I'm all about evidence-based decision making (all evidence to the contrary), but the process is kind of absurd. I have people coming to me and asking for letters to thank them for their service on an ad hoc committee that met maybe three times, four years ago. On the other hand, having reviewed activity reports FROM PEOPLE I'D NEVER MET who claimed to have served on a committee I WAS CHAIRING, I can see how documentary evidence can be a good thing. Still, I think you need to put a weight limit on this binder.
Back at Former Employer U, we had to put together something like 17 copies of our binder. Ridiculous. At Staples, the day before the applications were due, I ran into a colleague in the binder aisle. She looked at my armload of binders disparagingly. She was going for the nice ones ... the brand name ones. We chatted a bit, uncomfortably; it's hard not to feel competitive under such circumstances ... there are only so many promotions to go around, after all. Then she said something that took me by surprise, and she said it very bitterly, very sarcastically, very--dare I say--inconsistently with Our Institution's Holy Mission:
"Of course, you'll be fine. You're the Golden Boy."

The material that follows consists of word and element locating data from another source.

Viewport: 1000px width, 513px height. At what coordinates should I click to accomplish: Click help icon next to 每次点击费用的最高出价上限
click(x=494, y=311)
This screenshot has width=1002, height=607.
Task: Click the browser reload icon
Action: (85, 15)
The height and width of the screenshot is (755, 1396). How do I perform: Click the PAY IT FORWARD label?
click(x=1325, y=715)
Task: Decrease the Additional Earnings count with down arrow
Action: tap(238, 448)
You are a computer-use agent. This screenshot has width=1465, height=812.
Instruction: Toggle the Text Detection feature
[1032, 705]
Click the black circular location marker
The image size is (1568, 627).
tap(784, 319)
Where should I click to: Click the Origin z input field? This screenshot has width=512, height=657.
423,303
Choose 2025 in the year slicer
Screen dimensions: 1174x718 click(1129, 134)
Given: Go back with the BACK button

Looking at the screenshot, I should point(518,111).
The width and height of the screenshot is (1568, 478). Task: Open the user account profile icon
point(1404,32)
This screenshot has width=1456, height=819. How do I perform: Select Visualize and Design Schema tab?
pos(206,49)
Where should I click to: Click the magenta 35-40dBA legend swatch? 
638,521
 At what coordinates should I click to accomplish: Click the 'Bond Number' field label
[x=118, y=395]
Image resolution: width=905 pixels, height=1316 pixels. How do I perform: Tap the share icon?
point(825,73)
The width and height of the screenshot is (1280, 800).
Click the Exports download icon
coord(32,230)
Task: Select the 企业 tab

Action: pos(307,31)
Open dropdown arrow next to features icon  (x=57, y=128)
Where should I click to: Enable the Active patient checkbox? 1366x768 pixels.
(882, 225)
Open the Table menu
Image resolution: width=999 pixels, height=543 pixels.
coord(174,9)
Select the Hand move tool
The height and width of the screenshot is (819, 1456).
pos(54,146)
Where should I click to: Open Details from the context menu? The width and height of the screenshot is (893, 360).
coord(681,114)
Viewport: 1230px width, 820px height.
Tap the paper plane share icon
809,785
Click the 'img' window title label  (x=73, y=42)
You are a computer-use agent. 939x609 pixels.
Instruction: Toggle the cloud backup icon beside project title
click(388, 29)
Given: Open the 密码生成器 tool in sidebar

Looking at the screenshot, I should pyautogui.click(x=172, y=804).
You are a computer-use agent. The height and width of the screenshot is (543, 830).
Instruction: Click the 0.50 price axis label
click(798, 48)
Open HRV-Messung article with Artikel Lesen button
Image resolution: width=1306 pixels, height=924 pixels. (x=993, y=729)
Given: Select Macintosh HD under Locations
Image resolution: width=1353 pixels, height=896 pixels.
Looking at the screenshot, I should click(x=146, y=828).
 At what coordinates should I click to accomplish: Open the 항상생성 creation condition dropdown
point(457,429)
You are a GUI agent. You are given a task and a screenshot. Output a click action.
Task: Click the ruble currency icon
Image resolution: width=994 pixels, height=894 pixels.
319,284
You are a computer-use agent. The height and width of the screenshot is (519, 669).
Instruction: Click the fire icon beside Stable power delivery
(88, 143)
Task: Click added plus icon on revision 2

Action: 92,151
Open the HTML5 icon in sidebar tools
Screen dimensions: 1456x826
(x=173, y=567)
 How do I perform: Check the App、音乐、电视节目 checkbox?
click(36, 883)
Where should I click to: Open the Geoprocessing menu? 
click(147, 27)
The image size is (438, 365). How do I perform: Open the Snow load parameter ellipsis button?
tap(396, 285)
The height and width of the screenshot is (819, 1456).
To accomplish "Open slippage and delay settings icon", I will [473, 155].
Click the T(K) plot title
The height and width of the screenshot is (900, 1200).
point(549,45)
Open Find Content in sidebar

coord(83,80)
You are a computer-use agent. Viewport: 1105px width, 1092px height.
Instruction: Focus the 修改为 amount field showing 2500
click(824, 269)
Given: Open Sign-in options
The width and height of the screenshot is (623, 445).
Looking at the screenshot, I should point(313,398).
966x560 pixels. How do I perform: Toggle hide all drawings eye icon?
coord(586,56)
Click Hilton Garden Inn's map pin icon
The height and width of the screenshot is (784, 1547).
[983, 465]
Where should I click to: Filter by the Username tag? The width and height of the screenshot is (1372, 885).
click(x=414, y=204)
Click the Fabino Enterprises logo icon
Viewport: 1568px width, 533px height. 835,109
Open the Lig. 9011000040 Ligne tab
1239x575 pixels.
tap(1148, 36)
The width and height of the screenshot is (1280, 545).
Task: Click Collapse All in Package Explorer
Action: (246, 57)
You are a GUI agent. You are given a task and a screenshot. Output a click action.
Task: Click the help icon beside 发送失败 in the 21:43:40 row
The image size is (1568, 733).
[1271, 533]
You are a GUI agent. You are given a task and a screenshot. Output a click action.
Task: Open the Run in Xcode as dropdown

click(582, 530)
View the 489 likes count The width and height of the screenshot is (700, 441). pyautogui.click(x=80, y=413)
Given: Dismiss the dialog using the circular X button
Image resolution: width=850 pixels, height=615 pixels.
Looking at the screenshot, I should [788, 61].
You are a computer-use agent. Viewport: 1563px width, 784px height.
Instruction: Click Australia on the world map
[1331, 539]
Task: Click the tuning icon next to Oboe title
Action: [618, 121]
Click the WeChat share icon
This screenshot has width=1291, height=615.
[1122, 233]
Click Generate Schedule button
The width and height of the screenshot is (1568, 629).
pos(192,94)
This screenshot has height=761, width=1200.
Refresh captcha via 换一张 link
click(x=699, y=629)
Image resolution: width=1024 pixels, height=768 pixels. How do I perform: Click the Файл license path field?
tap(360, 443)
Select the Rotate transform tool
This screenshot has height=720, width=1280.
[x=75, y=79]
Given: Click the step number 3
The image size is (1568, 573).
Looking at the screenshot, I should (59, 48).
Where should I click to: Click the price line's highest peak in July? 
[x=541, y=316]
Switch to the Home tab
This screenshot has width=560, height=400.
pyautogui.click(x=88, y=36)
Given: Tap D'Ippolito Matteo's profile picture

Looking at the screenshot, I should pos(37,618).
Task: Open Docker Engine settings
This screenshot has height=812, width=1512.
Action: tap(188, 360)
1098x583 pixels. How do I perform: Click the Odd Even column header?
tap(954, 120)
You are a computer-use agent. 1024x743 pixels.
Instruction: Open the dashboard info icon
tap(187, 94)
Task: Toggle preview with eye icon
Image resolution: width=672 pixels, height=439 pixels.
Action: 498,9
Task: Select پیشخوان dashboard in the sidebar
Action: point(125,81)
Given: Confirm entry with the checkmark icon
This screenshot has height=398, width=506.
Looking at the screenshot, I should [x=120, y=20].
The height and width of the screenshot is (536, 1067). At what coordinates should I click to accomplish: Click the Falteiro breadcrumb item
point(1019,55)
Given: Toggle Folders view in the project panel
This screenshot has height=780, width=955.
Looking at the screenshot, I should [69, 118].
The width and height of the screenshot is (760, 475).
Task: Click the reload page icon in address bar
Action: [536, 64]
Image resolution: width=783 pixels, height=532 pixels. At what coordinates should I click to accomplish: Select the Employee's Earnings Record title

I'm the what now? That really blew my mind. I've never been the Golden Boy. Hell, I'm an only child and I still felt like I was in some kind of losing competition for my parents' esteem. And I'd always fancied myself as something of a pain in the administration's ass, a gadfly if you will. An enfant terrible, maybe, but certainly not a wunderkind.
It was the most offensive compliment I'd received.
2 comments:
Ew...I can see why you ran away from there! I'm sure you mentioned in your interview with your current institution that you were considered the "Golden Boy" of FEU. That sealed the deal, I betcha.
To be fair, I have to say that the students and faculty there--at least the ones who hadn't drunk the kool-aid--were wonderful.